Alzheimer disease (AD), the major cause of dementia in the elderly, is a progressive neurodegenerative disease. Both aging and genetic factors contribute to the predisposition to AD. The majority of early-onset AD, occurring at less than 60 years of age, is an inherited Mendelian disorder. Autosomal dominant familial AD (FAD) is associated with mutations in one of three different genes (1, 2). The first identified FAD gene (36), on chromosome 21, encodes the β-amyloid precursor protein (APP), from which is derived the Aβ peptide, a major component of the cerebral plaques that are characteristic of AD (7). The other two FAD genes are presenilin 1 (PS1) and presenilin 2 (PS2), located on chromosomes 14 and 1, respectively (811). Mutations in PS1 have been identified in about half of the early-onset FAD pedigrees studied (1). At least 30 different pathogenic mutations in PS1 have been identified, while only two pathogenic mutations in PS2 have been found despite exhaustive searches (2, 12).

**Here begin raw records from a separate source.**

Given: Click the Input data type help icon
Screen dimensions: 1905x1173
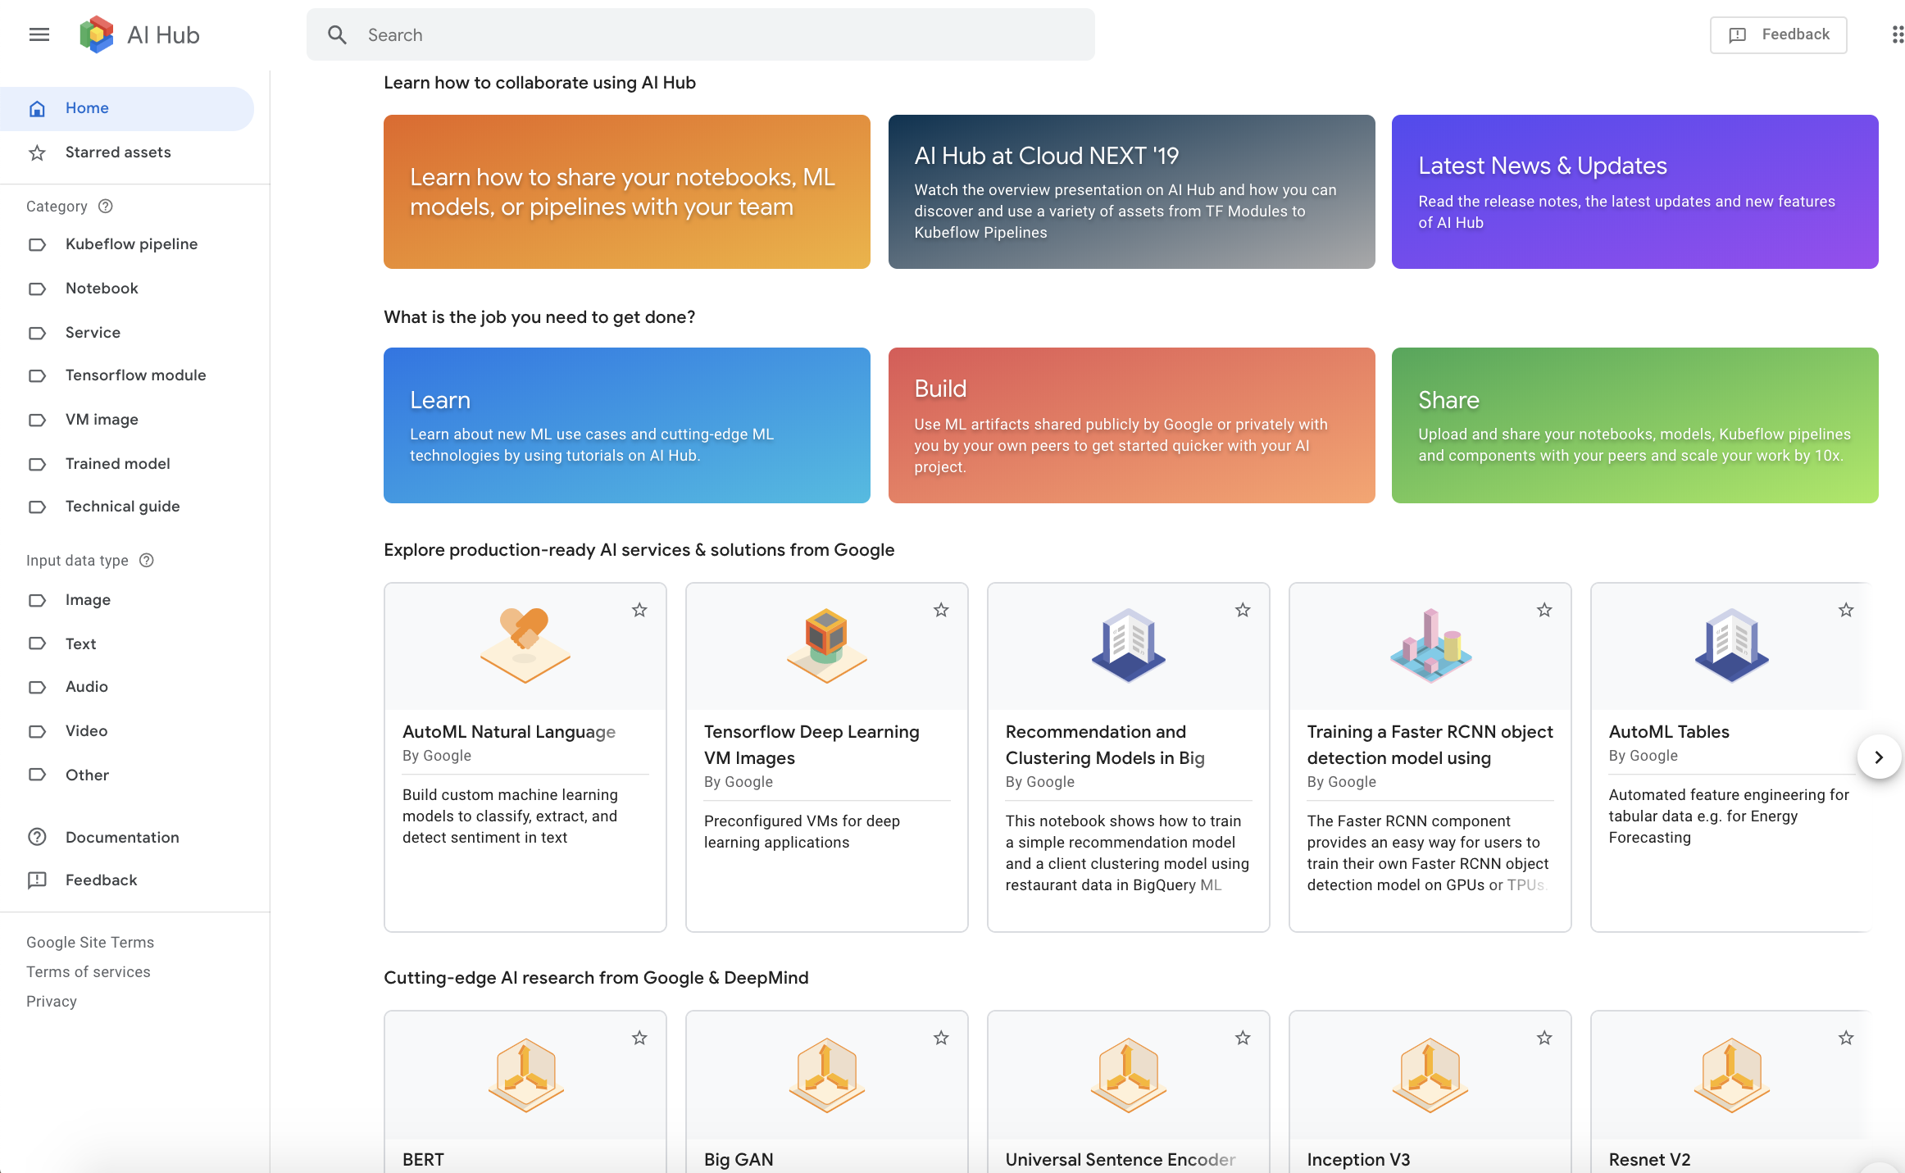Looking at the screenshot, I should coord(146,560).
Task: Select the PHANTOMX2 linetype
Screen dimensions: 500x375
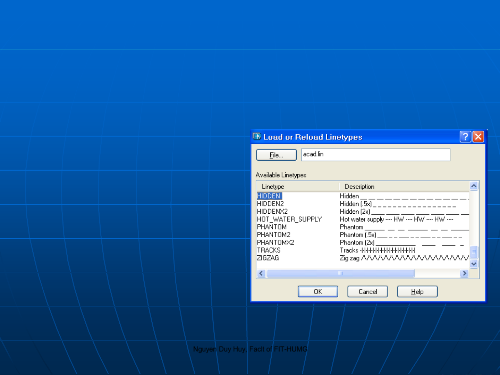Action: [276, 242]
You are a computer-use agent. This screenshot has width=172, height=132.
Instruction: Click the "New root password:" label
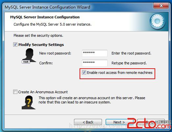pyautogui.click(x=55, y=53)
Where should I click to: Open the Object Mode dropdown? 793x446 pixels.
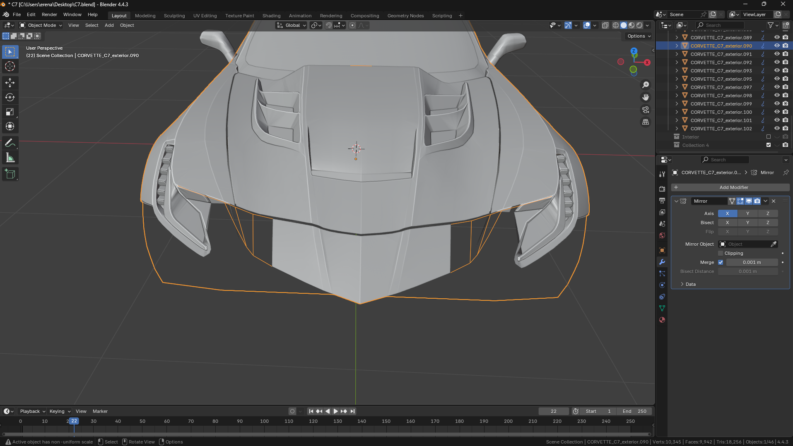coord(41,25)
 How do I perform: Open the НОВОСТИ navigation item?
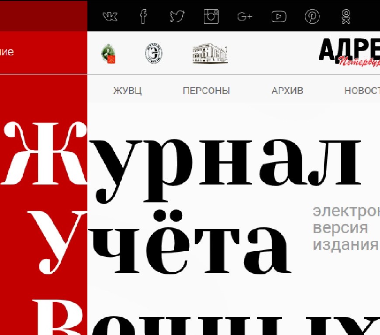pyautogui.click(x=362, y=91)
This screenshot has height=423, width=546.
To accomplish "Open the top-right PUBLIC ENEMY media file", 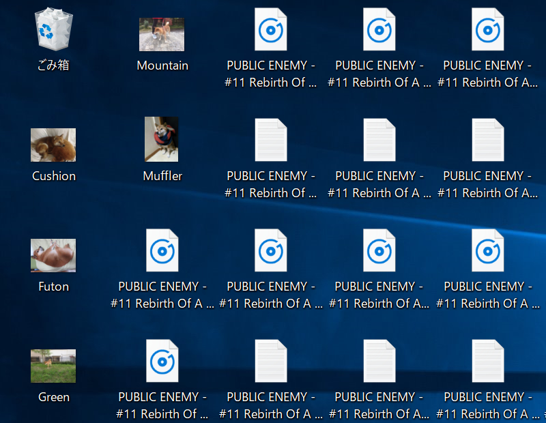I will [488, 29].
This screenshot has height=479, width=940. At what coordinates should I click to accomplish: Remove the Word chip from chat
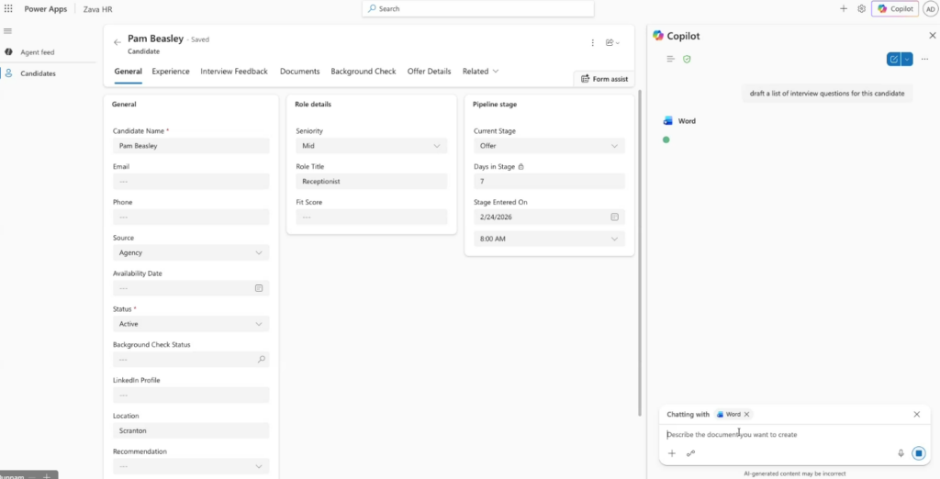pos(746,415)
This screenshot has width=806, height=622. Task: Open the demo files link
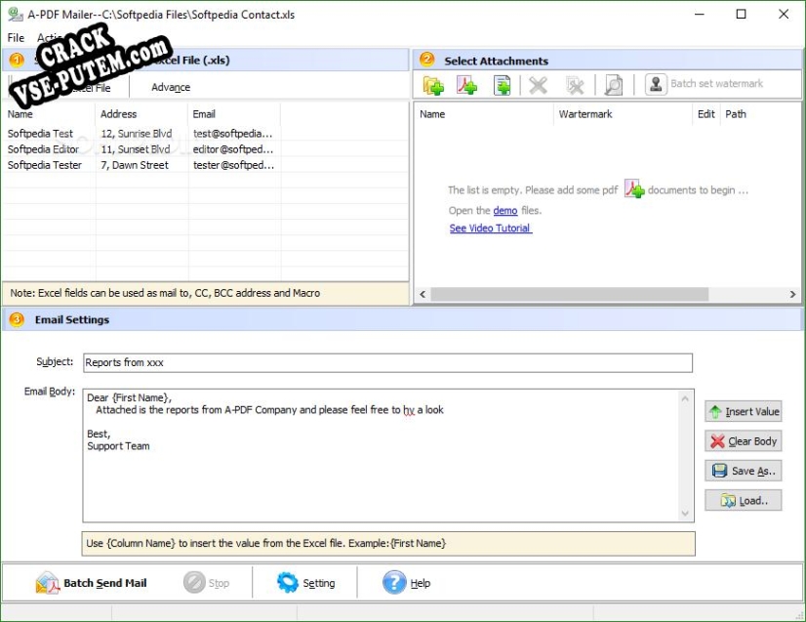505,210
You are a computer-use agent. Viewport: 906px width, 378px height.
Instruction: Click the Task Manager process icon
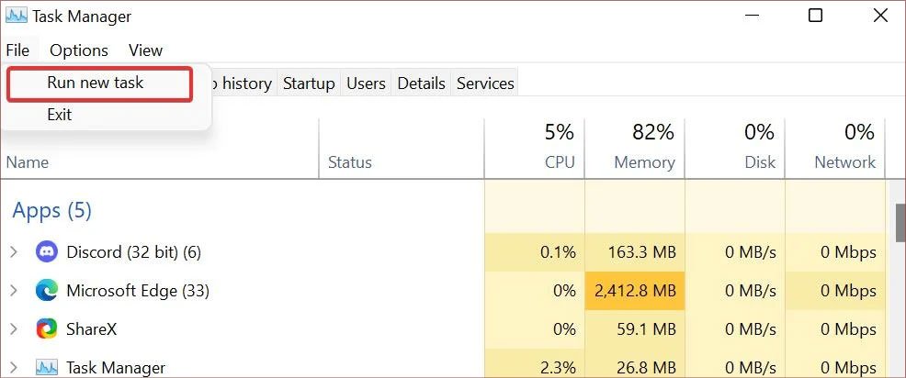click(x=47, y=367)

PS1 and PS2 share significant identity over their amino acid sequences (8, 11, 13) and are predicted to have multiple transmembrane domains (14). The presenilins are homologous to the Caenorhabditis elegans sel-12 protein (15), which has a similar topology (16) and is involved in the Notch signaling pathway (17). The biological functions of the presenilins are as yet unknown.

Examination of presenilin metabolism both in vivo and in vitro has demonstrated that PS1 is proteolytically cleaved, yielding a 30-kDa N-terminal fragment (NTF) and an 18-kDa C-terminal fragment (CTF) (2, 18). Immunofluorescence studies, utilizing antibodies to either terminus of the protein, indicate that NTF and CTF are colocalized to the endoplasmic reticulum (ER) and Golgi apparatus (19), raising the possibility that the NTFs and CTFs remain associated with each other following cleavage. Neither the subcellular compartment where cleavage occurs nor the subcellular distribution of the fragments has been determined. The presenilins are neither glycosylated nor sulfated (20, 21), consistent with their localization to the ER and early Golgi (19, 20).

Several pathogenic mutations in PS1 occur in the major hydrophilic loop of the protein between amino acid residues 263 and 407 (2, 12). This region of the protein contains the site of endoproteolytic cleavage as well as several potential phosphorylation sites. One pathogenic mutation abolishes an mRNA splicing acceptor site (22), yielding a protein which fails to undergo proteolytic cleavage (18).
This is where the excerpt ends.